[WHAT YOU SHOULD DO] Rewrite the listing below, changing "Downvote" to "Upvote" and keeping everything else the same.

(Item-finding records)
——————————
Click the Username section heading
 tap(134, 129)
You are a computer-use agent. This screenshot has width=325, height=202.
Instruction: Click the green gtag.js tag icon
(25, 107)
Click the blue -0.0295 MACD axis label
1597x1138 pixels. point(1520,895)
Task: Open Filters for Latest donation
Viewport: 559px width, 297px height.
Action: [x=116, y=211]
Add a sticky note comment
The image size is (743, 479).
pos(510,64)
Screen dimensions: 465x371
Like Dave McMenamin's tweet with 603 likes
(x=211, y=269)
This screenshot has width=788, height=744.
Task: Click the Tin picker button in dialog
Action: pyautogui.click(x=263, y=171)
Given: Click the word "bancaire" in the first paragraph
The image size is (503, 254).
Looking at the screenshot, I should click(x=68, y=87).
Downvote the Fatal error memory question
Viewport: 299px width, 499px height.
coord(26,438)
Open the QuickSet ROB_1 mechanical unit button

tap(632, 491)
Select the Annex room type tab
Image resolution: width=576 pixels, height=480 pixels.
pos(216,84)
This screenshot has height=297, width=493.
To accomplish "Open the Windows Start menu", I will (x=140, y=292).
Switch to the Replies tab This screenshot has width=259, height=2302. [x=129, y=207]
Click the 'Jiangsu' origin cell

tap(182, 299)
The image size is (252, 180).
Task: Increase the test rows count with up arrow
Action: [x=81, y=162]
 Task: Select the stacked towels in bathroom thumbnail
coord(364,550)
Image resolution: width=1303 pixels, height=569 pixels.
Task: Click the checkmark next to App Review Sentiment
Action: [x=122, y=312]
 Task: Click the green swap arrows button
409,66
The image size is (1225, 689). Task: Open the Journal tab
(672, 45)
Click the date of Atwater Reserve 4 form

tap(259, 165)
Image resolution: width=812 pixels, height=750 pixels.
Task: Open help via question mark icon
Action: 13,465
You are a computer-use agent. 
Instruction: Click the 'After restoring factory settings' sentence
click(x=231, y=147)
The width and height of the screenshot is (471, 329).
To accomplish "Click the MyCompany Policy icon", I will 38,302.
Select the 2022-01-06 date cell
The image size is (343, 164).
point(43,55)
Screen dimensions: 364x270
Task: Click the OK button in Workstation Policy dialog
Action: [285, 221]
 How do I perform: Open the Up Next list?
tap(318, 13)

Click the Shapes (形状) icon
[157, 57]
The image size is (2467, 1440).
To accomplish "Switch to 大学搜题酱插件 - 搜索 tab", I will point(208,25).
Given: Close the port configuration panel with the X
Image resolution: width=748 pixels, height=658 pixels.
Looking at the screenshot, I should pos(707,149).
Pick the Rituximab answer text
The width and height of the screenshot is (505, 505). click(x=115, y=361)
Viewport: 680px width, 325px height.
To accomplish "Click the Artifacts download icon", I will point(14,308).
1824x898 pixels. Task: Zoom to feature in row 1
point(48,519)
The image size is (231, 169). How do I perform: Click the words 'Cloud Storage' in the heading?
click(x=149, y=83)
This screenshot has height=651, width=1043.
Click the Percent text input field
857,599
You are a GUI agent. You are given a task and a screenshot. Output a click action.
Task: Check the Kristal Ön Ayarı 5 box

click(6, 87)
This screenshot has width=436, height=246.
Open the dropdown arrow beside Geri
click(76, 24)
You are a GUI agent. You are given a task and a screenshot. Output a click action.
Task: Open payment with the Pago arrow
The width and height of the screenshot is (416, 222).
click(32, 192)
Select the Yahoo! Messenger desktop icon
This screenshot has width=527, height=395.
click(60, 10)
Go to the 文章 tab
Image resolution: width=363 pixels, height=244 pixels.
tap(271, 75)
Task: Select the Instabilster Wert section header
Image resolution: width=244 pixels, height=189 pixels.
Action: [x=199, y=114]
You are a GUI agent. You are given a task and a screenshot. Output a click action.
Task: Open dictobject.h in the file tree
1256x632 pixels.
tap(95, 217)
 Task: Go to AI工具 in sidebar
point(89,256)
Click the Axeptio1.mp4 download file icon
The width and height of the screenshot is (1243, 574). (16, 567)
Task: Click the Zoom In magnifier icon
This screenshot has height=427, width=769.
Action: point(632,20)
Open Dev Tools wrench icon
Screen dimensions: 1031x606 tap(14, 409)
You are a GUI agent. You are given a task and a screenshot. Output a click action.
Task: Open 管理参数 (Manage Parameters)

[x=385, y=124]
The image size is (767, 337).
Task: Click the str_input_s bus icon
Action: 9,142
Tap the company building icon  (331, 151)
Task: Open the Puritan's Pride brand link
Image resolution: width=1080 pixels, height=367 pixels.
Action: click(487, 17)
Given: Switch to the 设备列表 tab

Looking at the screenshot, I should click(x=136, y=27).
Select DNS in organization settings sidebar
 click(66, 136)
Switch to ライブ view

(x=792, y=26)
——————————
[REPLY]
Click the Username section heading
 tap(134, 129)
You are a computer-use agent. This screenshot has width=325, height=202.
Instruction: Click the green gtag.js tag icon
(25, 107)
Click the blue -0.0295 MACD axis label
1597x1138 pixels. point(1520,895)
Task: Open Filters for Latest donation
Viewport: 559px width, 297px height.
Action: [x=116, y=211]
Add a sticky note comment
The image size is (743, 479).
pos(510,64)
Screen dimensions: 465x371
Like Dave McMenamin's tweet with 603 likes
(x=211, y=269)
This screenshot has width=788, height=744.
Task: Click the Tin picker button in dialog
Action: pyautogui.click(x=263, y=171)
Given: Click the word "bancaire" in the first paragraph
The image size is (503, 254).
Looking at the screenshot, I should click(x=68, y=87).
Upvote the Fatal error memory question
Viewport: 299px width, 499px height.
coord(26,438)
Open the QuickSet ROB_1 mechanical unit button

tap(632, 491)
Select the Annex room type tab
Image resolution: width=576 pixels, height=480 pixels.
pos(216,84)
This screenshot has height=297, width=493.
To accomplish "Open the Windows Start menu", I will (x=140, y=292).
Switch to the Replies tab This screenshot has width=259, height=2302. [x=129, y=207]
Click the 'Jiangsu' origin cell

tap(182, 299)
The image size is (252, 180).
Task: Increase the test rows count with up arrow
Action: [x=81, y=162]
 Task: Select the stacked towels in bathroom thumbnail
coord(364,550)
Image resolution: width=1303 pixels, height=569 pixels.
Task: Click the checkmark next to App Review Sentiment
Action: [x=122, y=312]
 Task: Click the green swap arrows button
409,66
The image size is (1225, 689). Task: Open the Journal tab
(672, 45)
Click the date of Atwater Reserve 4 form

tap(259, 165)
Image resolution: width=812 pixels, height=750 pixels.
Task: Open help via question mark icon
Action: 13,465
You are a computer-use agent. 
Instruction: Click the 'After restoring factory settings' sentence
click(x=231, y=147)
The width and height of the screenshot is (471, 329).
To accomplish "Click the MyCompany Policy icon", I will 38,302.
Select the 2022-01-06 date cell
The image size is (343, 164).
point(43,55)
Screen dimensions: 364x270
Task: Click the OK button in Workstation Policy dialog
Action: [285, 221]
 How do I perform: Open the Up Next list?
tap(318, 13)

Click the Shapes (形状) icon
[157, 57]
The image size is (2467, 1440).
To accomplish "Switch to 大学搜题酱插件 - 搜索 tab", I will point(208,25).
Given: Close the port configuration panel with the X
Image resolution: width=748 pixels, height=658 pixels.
Looking at the screenshot, I should pos(707,149).
Pick the Rituximab answer text
The width and height of the screenshot is (505, 505). click(x=115, y=361)
Viewport: 680px width, 325px height.
To accomplish "Click the Artifacts download icon", I will point(14,308).
1824x898 pixels. Task: Zoom to feature in row 1
point(48,519)
The image size is (231, 169). How do I perform: Click the words 'Cloud Storage' in the heading?
click(x=149, y=83)
This screenshot has height=651, width=1043.
Click the Percent text input field
857,599
You are a GUI agent. You are given a task and a screenshot. Output a click action.
Task: Check the Kristal Ön Ayarı 5 box

click(6, 87)
This screenshot has width=436, height=246.
Open the dropdown arrow beside Geri
click(76, 24)
You are a GUI agent. You are given a task and a screenshot. Output a click action.
Task: Open payment with the Pago arrow
The width and height of the screenshot is (416, 222).
click(32, 192)
Select the Yahoo! Messenger desktop icon
This screenshot has width=527, height=395.
click(60, 10)
Go to the 文章 tab
Image resolution: width=363 pixels, height=244 pixels.
tap(271, 75)
Task: Select the Instabilster Wert section header
Image resolution: width=244 pixels, height=189 pixels.
Action: [x=199, y=114]
You are a GUI agent. You are given a task and a screenshot. Output a click action.
Task: Open dictobject.h in the file tree
1256x632 pixels.
tap(95, 217)
 Task: Go to AI工具 in sidebar
point(89,256)
Click the Axeptio1.mp4 download file icon
The width and height of the screenshot is (1243, 574). (16, 567)
Task: Click the Zoom In magnifier icon
This screenshot has height=427, width=769.
Action: point(632,20)
Open Dev Tools wrench icon
Screen dimensions: 1031x606 tap(14, 409)
You are a GUI agent. You are given a task and a screenshot. Output a click action.
Task: Open 管理参数 (Manage Parameters)

[x=385, y=124]
The image size is (767, 337).
Task: Click the str_input_s bus icon
Action: 9,142
Tap the company building icon  (331, 151)
Task: Open the Puritan's Pride brand link
Image resolution: width=1080 pixels, height=367 pixels.
Action: click(487, 17)
Given: Switch to the 设备列表 tab

Looking at the screenshot, I should click(x=136, y=27).
Select DNS in organization settings sidebar
 click(66, 136)
Switch to ライブ view

(x=792, y=26)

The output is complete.